* **Data for review**
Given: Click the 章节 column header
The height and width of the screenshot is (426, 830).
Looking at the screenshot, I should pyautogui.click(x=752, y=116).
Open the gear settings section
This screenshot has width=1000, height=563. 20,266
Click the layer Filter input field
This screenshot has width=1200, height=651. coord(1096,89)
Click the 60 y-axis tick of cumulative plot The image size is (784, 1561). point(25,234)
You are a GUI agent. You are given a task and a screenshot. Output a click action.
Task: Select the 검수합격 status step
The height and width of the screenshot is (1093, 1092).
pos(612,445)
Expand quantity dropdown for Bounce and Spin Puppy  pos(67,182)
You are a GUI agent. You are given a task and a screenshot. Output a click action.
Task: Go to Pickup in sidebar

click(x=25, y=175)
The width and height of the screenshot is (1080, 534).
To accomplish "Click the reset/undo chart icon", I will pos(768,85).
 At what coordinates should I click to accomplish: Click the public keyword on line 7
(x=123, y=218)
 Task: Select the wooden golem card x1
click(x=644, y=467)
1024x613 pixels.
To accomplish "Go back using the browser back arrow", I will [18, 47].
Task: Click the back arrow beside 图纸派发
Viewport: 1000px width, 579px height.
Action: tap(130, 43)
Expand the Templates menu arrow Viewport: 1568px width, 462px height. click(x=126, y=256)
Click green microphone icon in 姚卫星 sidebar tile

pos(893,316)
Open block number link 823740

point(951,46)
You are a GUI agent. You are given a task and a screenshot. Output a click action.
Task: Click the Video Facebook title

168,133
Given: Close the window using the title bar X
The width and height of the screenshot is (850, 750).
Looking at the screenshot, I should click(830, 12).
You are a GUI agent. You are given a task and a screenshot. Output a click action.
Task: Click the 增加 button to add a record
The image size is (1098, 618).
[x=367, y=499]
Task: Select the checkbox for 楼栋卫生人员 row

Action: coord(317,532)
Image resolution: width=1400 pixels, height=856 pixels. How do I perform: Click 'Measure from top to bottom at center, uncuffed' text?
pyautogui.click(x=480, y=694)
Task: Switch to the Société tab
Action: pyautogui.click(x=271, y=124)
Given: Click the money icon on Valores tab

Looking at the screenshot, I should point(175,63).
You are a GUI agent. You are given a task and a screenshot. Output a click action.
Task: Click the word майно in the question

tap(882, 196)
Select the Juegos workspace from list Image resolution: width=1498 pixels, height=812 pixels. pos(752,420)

* **Exercise prompt**
Nothing should appear in the answer except the lines from the one containing "Expand the Templates" to the end of the data above, reproduced exactly.

* **Your response**
Expand the Templates menu arrow Viewport: 1568px width, 462px height. click(x=126, y=256)
Click green microphone icon in 姚卫星 sidebar tile

pos(893,316)
Open block number link 823740

point(951,46)
You are a GUI agent. You are given a task and a screenshot. Output a click action.
Task: Click the Video Facebook title

168,133
Given: Close the window using the title bar X
The width and height of the screenshot is (850, 750).
Looking at the screenshot, I should click(830, 12).
You are a GUI agent. You are given a task and a screenshot. Output a click action.
Task: Click the 增加 button to add a record
The image size is (1098, 618).
[x=367, y=499]
Task: Select the checkbox for 楼栋卫生人员 row

Action: coord(317,532)
Image resolution: width=1400 pixels, height=856 pixels. How do I perform: Click 'Measure from top to bottom at center, uncuffed' text?
pyautogui.click(x=480, y=694)
Task: Switch to the Société tab
Action: pyautogui.click(x=271, y=124)
Given: Click the money icon on Valores tab

Looking at the screenshot, I should point(175,63).
You are a GUI agent. You are given a task and a screenshot. Output a click action.
Task: Click the word майно in the question

tap(882, 196)
Select the Juegos workspace from list Image resolution: width=1498 pixels, height=812 pixels. pos(752,420)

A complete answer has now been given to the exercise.